» **EXERCISE PROMPT**:
The string "section" may appear in lines of the data; report how many lines contain it, with no other output.

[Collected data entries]
------------------------------

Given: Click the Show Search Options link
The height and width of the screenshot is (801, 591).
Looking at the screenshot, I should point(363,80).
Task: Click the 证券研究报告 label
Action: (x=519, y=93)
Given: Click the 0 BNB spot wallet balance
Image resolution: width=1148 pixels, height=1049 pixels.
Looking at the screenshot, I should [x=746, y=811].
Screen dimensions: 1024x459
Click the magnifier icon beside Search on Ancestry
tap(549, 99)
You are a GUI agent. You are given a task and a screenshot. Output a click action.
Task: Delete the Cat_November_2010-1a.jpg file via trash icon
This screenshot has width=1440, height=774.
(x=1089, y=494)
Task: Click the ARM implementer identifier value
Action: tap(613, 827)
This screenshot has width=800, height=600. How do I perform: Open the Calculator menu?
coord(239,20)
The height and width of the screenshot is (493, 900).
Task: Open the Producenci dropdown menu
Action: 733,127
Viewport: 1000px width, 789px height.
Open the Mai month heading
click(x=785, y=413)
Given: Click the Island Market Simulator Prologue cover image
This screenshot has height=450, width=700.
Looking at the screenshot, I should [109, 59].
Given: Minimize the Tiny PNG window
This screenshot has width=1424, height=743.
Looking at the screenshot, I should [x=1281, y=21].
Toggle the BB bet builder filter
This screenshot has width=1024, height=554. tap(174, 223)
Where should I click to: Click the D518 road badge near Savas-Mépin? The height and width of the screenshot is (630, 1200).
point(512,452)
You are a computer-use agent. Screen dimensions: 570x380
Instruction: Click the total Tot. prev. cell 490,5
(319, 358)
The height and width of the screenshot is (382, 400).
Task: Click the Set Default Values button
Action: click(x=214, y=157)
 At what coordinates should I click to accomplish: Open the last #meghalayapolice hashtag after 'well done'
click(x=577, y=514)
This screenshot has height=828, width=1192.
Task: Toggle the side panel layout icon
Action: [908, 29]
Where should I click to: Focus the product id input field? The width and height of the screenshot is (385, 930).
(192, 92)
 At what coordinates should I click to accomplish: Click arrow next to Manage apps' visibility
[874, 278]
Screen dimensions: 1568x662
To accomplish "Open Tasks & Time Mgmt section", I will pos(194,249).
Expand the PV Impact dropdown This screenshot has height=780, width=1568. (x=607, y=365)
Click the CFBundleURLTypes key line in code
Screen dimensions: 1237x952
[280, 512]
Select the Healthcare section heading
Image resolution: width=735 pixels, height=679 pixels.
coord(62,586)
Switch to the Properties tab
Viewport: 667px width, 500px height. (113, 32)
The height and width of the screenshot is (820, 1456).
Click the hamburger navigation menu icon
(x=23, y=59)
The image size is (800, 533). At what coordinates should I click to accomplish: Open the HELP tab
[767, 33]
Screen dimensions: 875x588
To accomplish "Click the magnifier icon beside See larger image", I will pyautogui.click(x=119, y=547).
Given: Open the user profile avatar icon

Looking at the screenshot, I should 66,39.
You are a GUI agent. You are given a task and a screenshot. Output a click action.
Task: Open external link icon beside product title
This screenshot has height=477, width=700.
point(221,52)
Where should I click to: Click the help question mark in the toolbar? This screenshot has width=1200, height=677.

------------------------------

» **TASK ANSWER**:
2